The new MTC season also includes Will Power's Fetch Clay, Make Man, which imagines a friendship between boxer Muhammad Ali in his prime and the infamously stereotyped actor Stepin Fetchit; the Reduced Shakespeare Company in a holiday-timed production of The Complete History of Comedy (abridged); Danai Guira's The Convert, the story of a young Rhodesian girl who escapes an arranged marriage by refuge in a remnant of colonial missionaries; and Mona Mansour's The Way West, a family saga of a mother who tries to rally her daughters through an onslaught of adversities. Tickets for the season are available at marintheatre.org.

 

Bay Area comedy luminary Danny Scheie will play Lady Bracknell in Oscar Wilde's The Importance of Being Earnest at San Jose Rep in the new season.

Headed down south

First to TheatreWorks of Mountain View and Palo Alto, and then on to San Jose Rep. The July world premiere of David West Read's The Pretender gives TheatreWork a head start on new seasons. Described as a bittersweet comedy about a children's TV host who mourns the death of a beloved puppeteer, it comes with a "mature language" advisory.

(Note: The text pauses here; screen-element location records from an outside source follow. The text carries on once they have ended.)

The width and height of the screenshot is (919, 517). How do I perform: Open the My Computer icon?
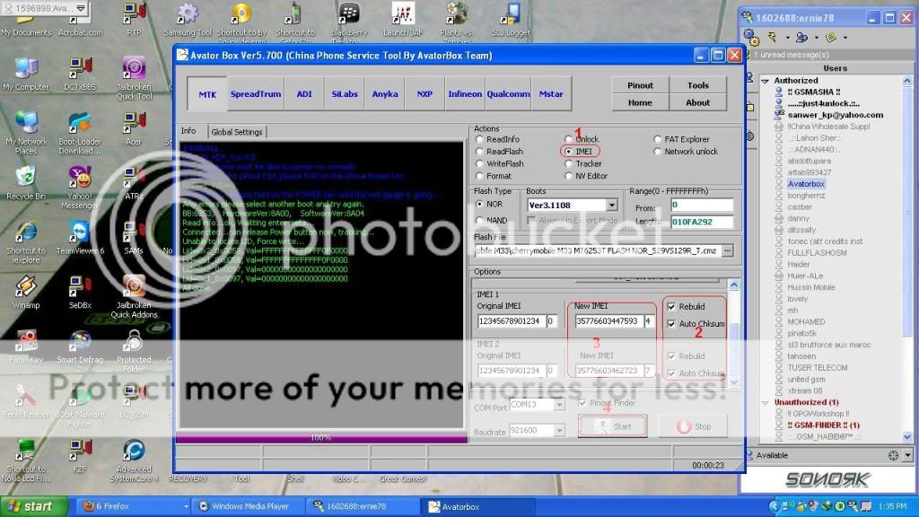coord(26,68)
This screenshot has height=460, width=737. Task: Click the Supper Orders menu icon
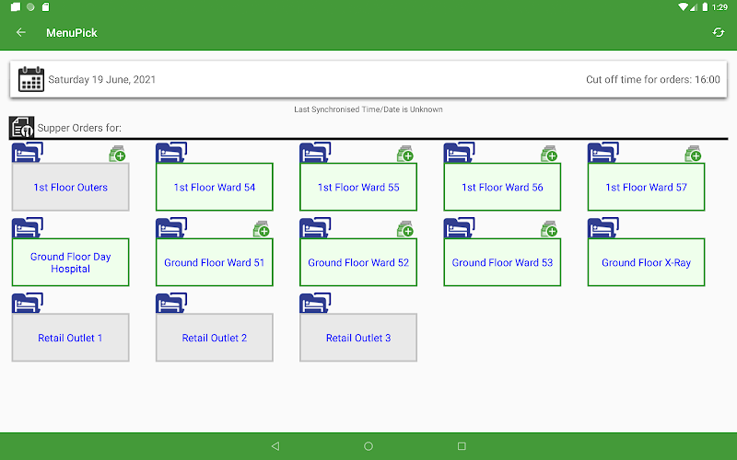click(x=21, y=128)
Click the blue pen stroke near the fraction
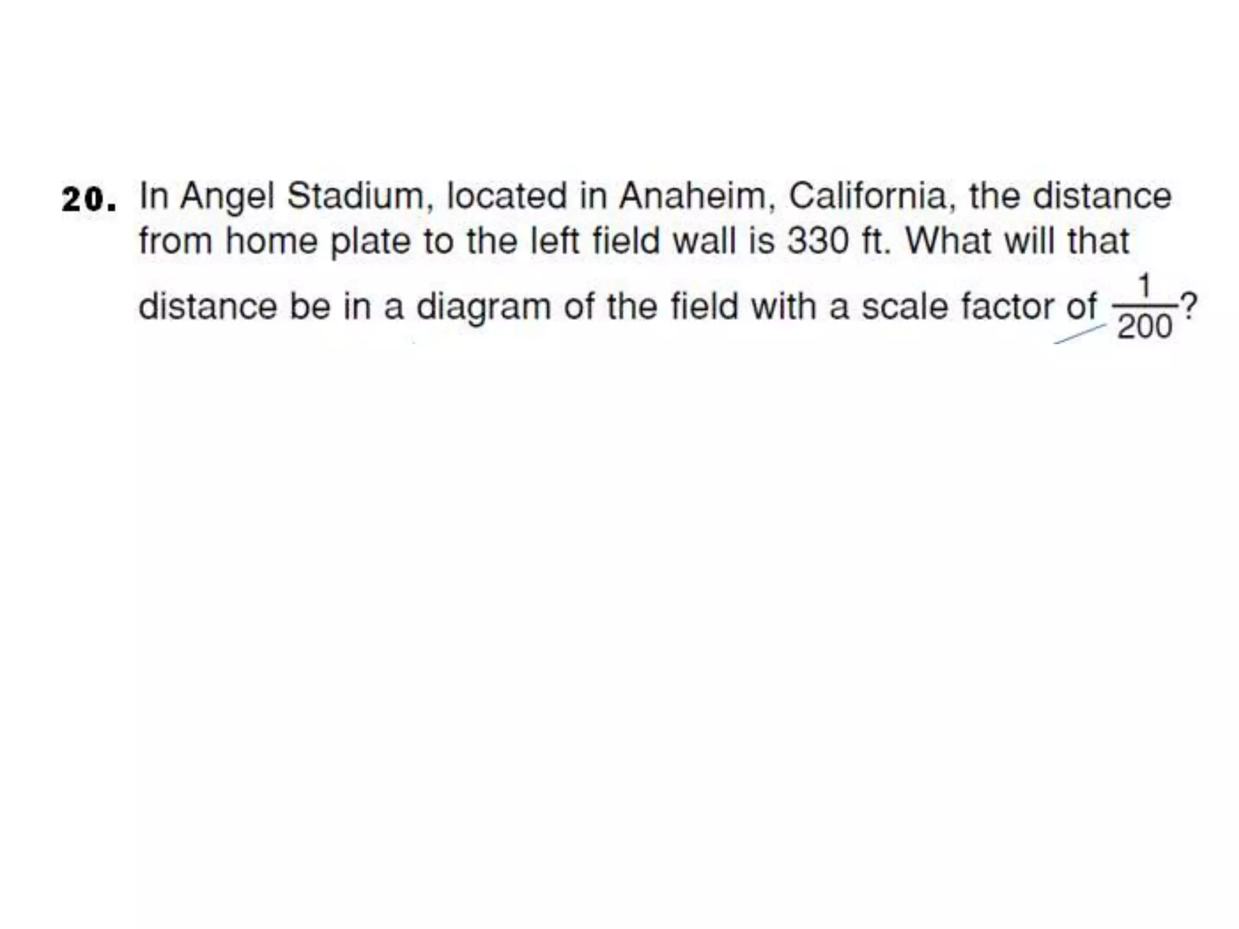The height and width of the screenshot is (929, 1239). tap(1080, 334)
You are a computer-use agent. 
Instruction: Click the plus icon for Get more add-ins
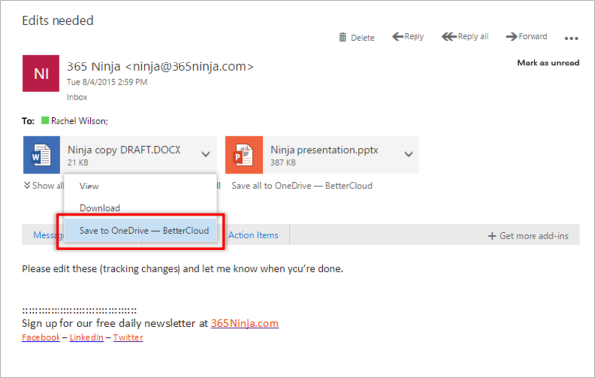[x=492, y=236]
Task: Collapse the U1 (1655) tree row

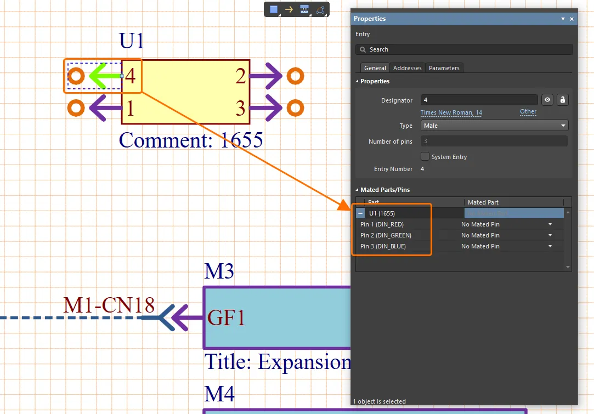Action: (x=360, y=213)
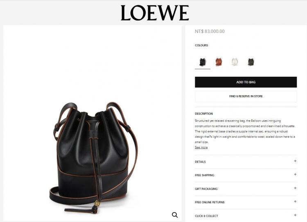This screenshot has width=307, height=222.
Task: Click the main black Balloon bag image
Action: point(94,158)
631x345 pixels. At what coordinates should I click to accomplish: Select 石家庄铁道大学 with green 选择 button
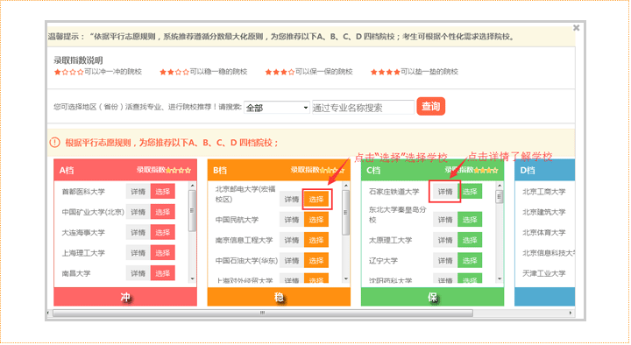pyautogui.click(x=470, y=192)
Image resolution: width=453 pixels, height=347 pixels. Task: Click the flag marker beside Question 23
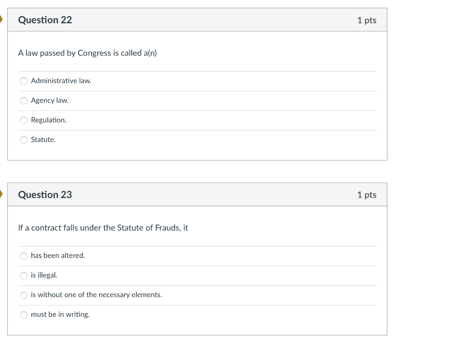point(1,194)
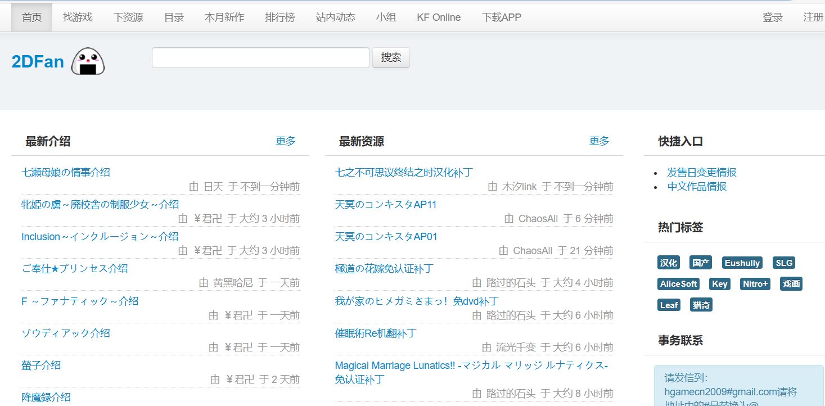
Task: Open the 找游戏 navigation tab
Action: pyautogui.click(x=78, y=17)
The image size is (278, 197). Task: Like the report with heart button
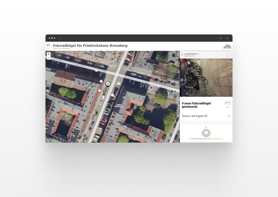coord(206,133)

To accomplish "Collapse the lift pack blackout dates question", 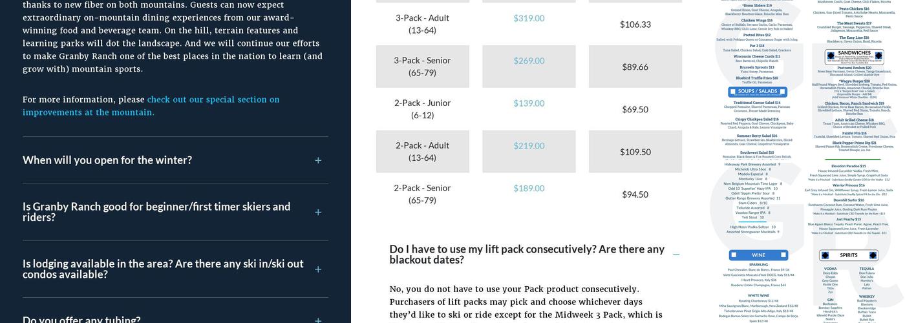I will click(x=527, y=254).
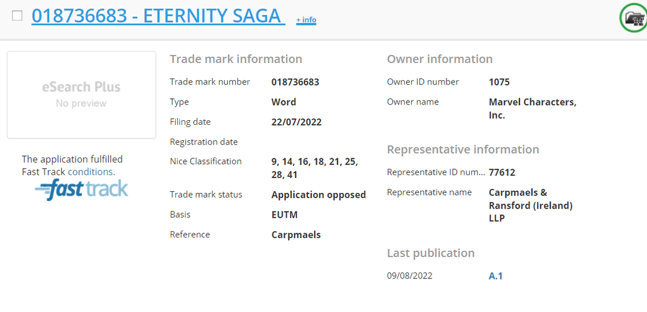
Task: Click the Trade mark information heading
Action: [236, 59]
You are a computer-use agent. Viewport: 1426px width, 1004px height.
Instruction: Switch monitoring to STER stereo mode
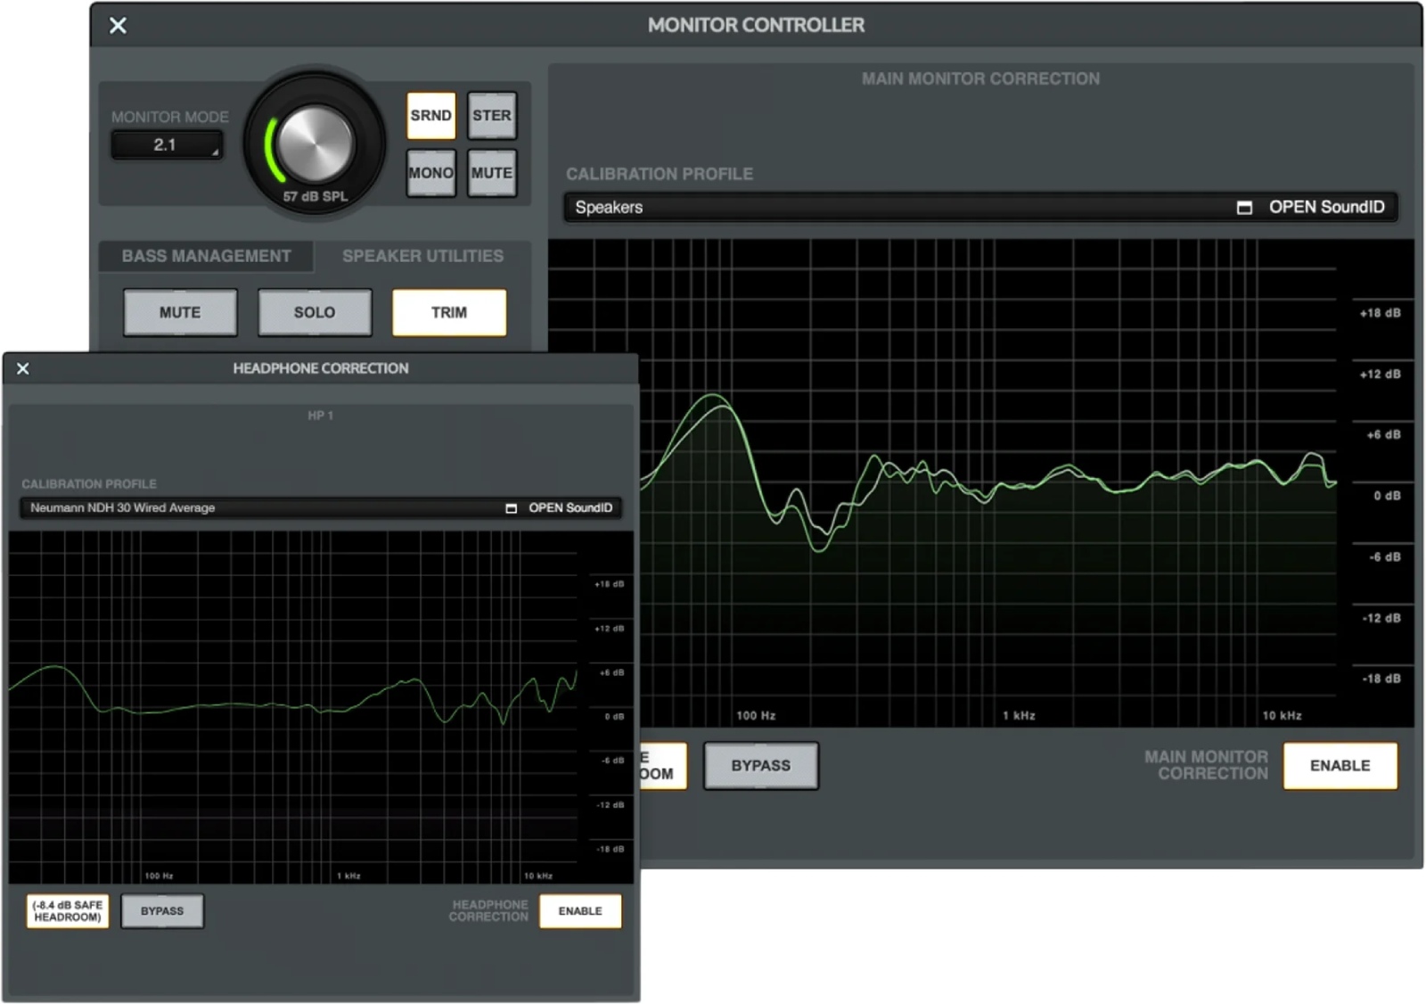(x=491, y=115)

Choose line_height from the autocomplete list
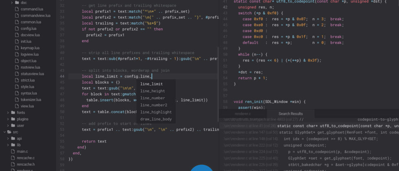[152, 91]
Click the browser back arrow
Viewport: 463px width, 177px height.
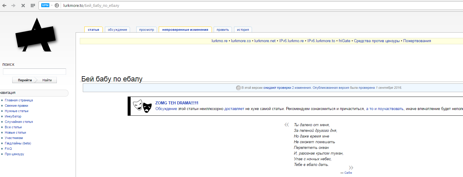point(4,5)
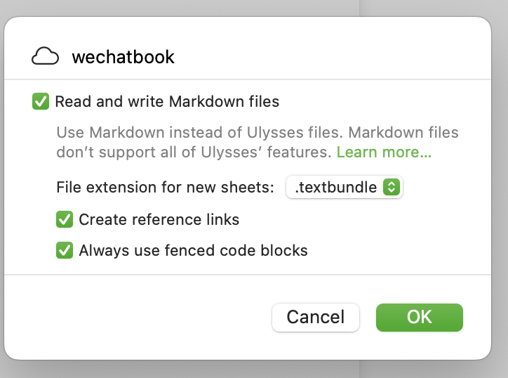This screenshot has height=378, width=508.
Task: Click the green checkmark beside Create reference links
Action: point(65,220)
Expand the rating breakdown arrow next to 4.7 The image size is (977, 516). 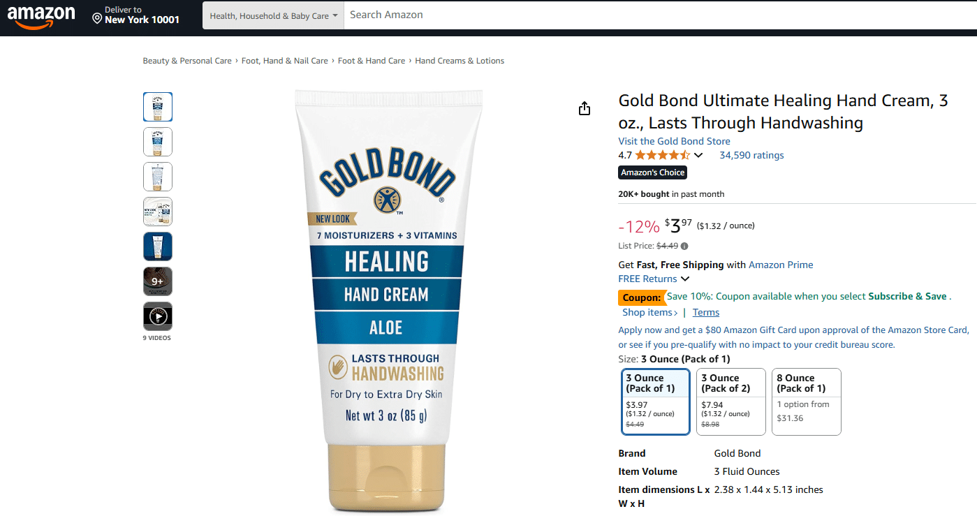point(698,156)
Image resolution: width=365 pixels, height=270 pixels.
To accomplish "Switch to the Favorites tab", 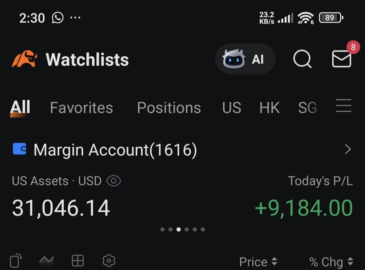I will click(81, 107).
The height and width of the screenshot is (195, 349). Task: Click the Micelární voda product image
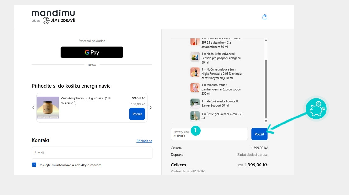click(195, 88)
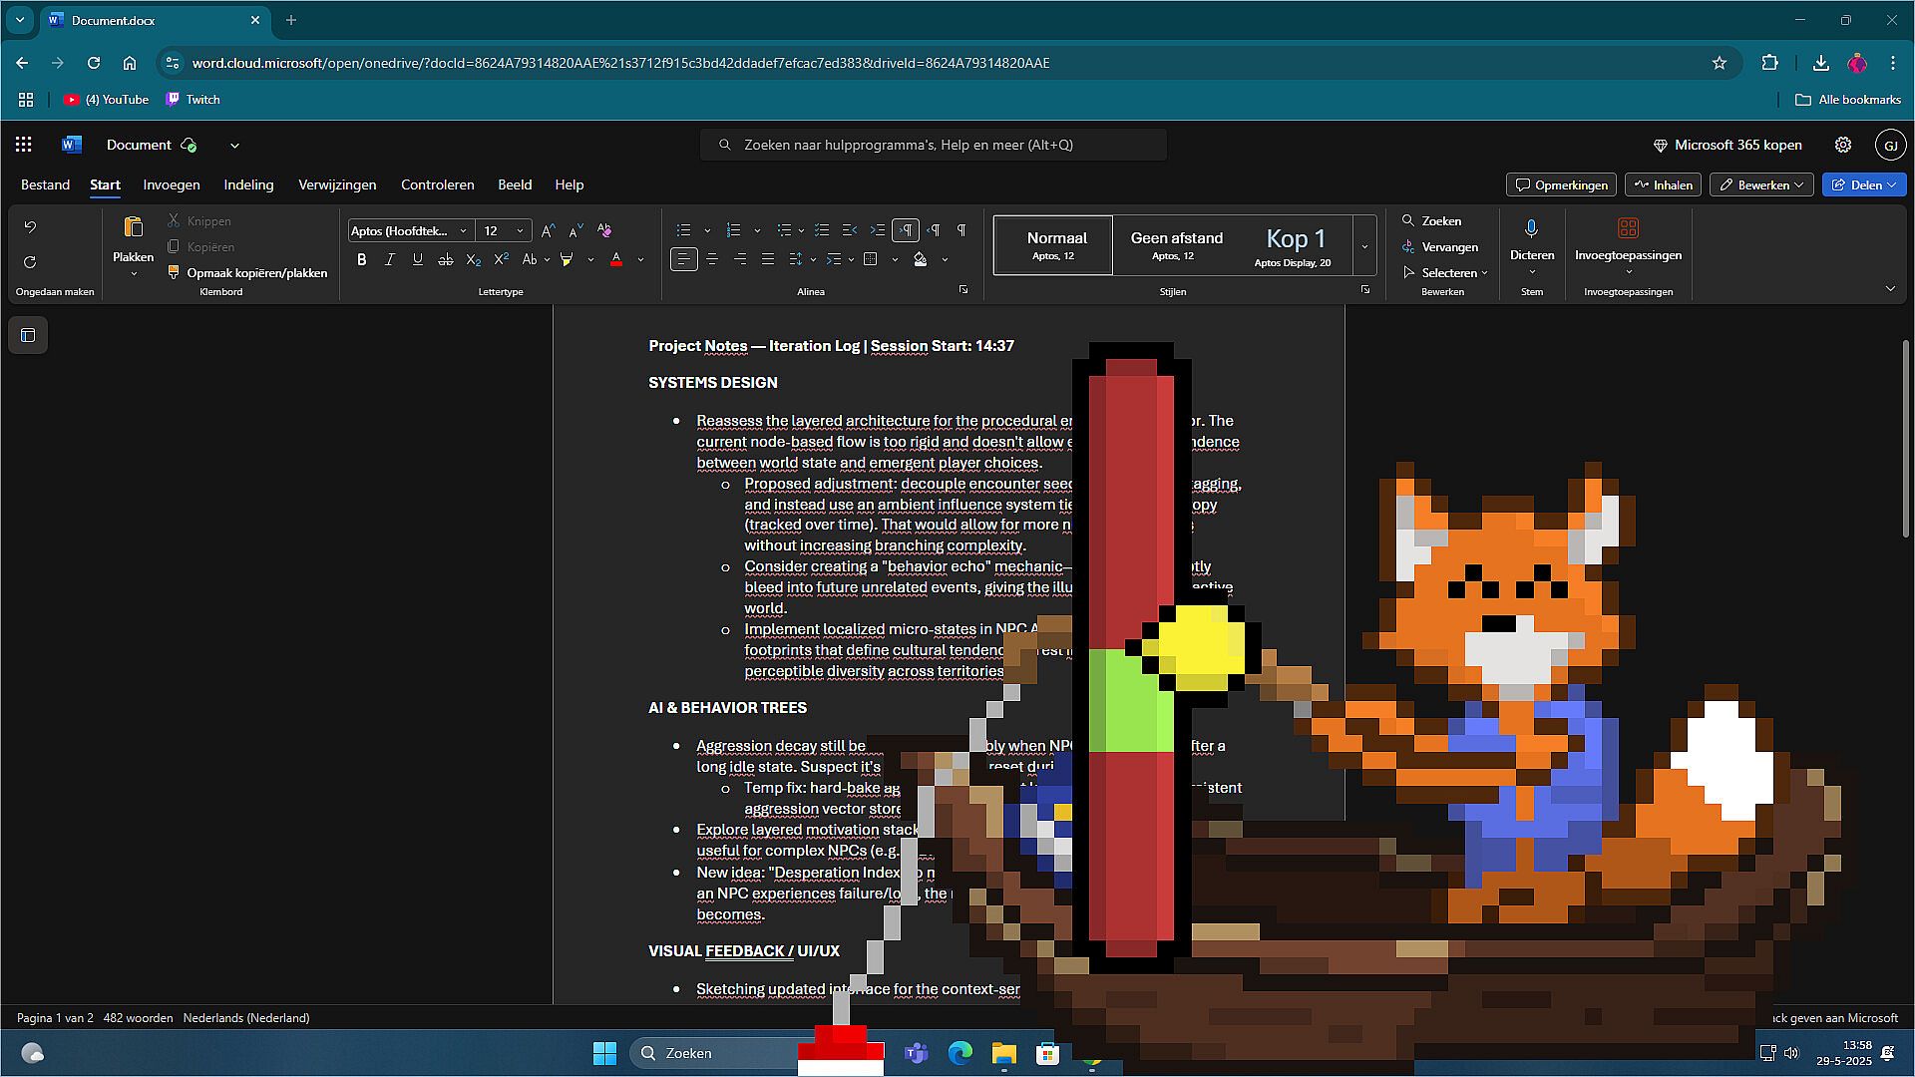Open the Invoegen ribbon tab
The height and width of the screenshot is (1077, 1915).
[171, 184]
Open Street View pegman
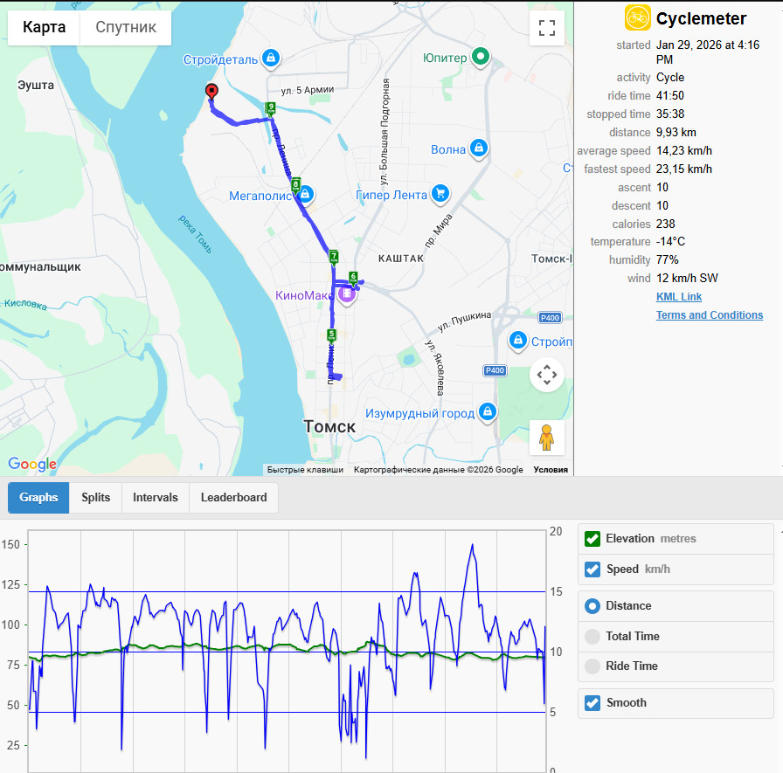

Also in the season: Quiara Alegria Hudes' Pulitzer Prize-winning Water by the Spoonful, about a webmaster who moderates a group for troubled souls whose own life is crumbling; Stephen Sondheim's musical penny-dreadful Sweeney Todd; Rick Elice's Peter Pan prequel Peter and the Starcatcher; Ted Dykstra and Richard Greenblatt's much-produced 2 Pianos 4 Hands; Rajiv Joseph's The Lake Effect, set in a shuttered Indian restaurant where the owner's children ponder their legacy; Randal Myler and Dan Wheetman's Fire on the Mountain, a bluegrass revue about Appalachian mining families; and Noel Coward's Fallen Angels, a seldom-revived 1925 comedy about married friends who entertain a shared old flame while husbands are away. Ticket information can be found at theatreworks.org.

San Jose Rep opens its season in late August with the world premiere of Robert Schenkkan and Neil Berg's musical The 12, which uses new and classic rock music to tell of how a dozen ordinary people of the time cope in the aftermath of the crucifixion of Jesus Christ; Herbert Siguenza's A Weekend with Pablo Picasso, a fantastical imagining of the life of the great artist; the world premiere of Kristen Brandt's adaptation of Wuthering Heights; Oscar Wilde's The Importance of Being Earnest, to star Danny Scheie as Lady Bracknell; the musical revue Jacques Brel Is Alive and Well and Living in Paris; and one show still to be announced. More info at sjrep.com.

 

Billy Porter stars in the Broadway company of Kinky Boots, coming to town via SHN in a new touring company. Photo: Matthew Murphy

Tickets to Broadway

All five musicals in SHN's upcoming season are currently playing on Broadway, four of them of recent creation and the fifth being, well, Phantom of the Opera, although promised in "a spectacular new production." Starting in August, the season includes Motown the Musical, a memory-lane journey through Barry Gordy's career; Harvey Fierstein and Cyndi Lauper's Tony Award-winning Kinky Boots, based on the 2005 movie about a floundering shoe factory and the drag queen who saves the day; Newsies, based on the 1992 Disney movie musical about a newsboy strike in 1899; and Matilda, the London import about put-upon schoolchildren who rise up against a tyrannical teacher. Season ticket info at shnsf.com.